** SELECTED EXCERPT **
== Segment start ==
This audio was created using Microsoft Azure Speech Services
Energy is the blood of modern civilization. It pulses under streets and through walls, keeping our lights on, preserving our food, and turning our plastic objects into digital devices. But reliable access to energy — and with it, access to modernity — remains a distant dream for about 685 million people globally.
It’s essential that this changes. Consistent energy is a precondition for industrial, infrastructural, and agricultural progress. It’s in everybody’s interest for developing regions to electrify, modernize, and participate in the global society.
Unfortunately, many without energy also suffer from a lack of clean cooking solutions. This is a huge problem that affects 2.1 billion people — over a quarter of the world’s population. It’s also a killer: traditional wood or charcoal stoves create pollution inside the house, claiming 3.2 million lives every year, according to the World Health Organization. On a broader level, it also worsens gender disparity, deforestation, and environmental harm.
Lights in dark places
Access to Energy is Schneider Electric’s program for providing clean, reliable energy around the world, an expression of our belief that access to energy is a basic human right. It forms one of three pillars in our Access to the Future imperative, designed to protect communities against the effects of climate change.
== Segment end ==
** DATA LISTING **
== Segment start ==
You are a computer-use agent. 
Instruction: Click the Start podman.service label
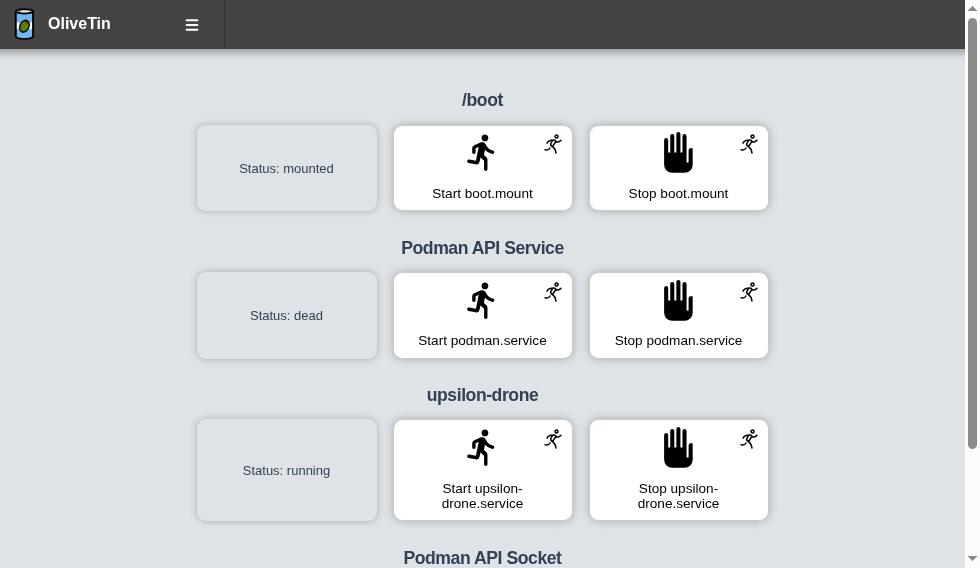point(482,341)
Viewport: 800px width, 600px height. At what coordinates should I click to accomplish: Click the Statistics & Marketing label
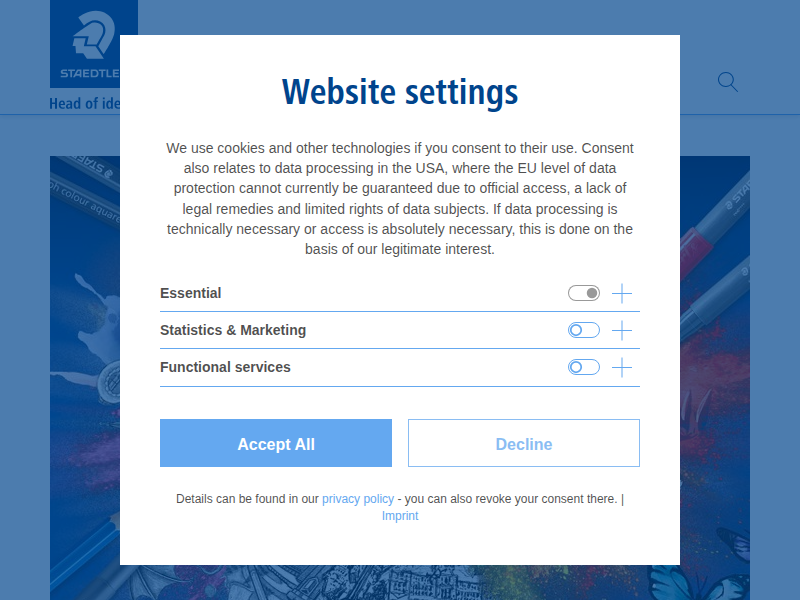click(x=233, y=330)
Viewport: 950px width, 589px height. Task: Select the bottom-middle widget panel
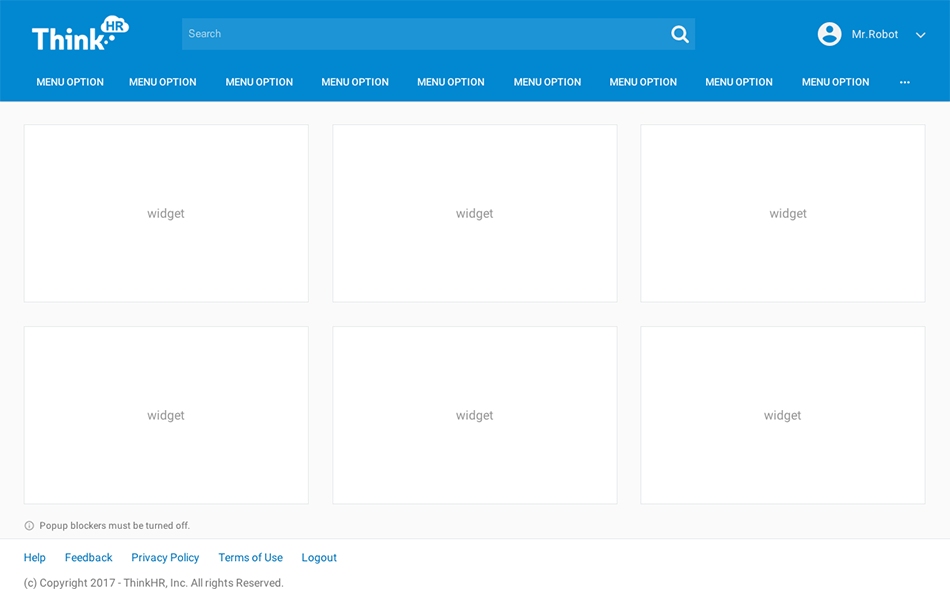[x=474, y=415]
== Segment end ==
** WHAT YOU HAVE TO DO **
Print, word for word, the stretch of the energy access article that begins with the words containing "This audio was" and ends with "the global society.". None of the rows are needed here.

** OUTPUT OF THE TASK **
This audio was created using Microsoft Azure Speech Services
Energy is the blood of modern civilization. It pulses under streets and through walls, keeping our lights on, preserving our food, and turning our plastic objects into digital devices. But reliable access to energy — and with it, access to modernity — remains a distant dream for about 685 million people globally.
It’s essential that this changes. Consistent energy is a precondition for industrial, infrastructural, and agricultural progress. It’s in everybody’s interest for developing regions to electrify, modernize, and participate in the global society.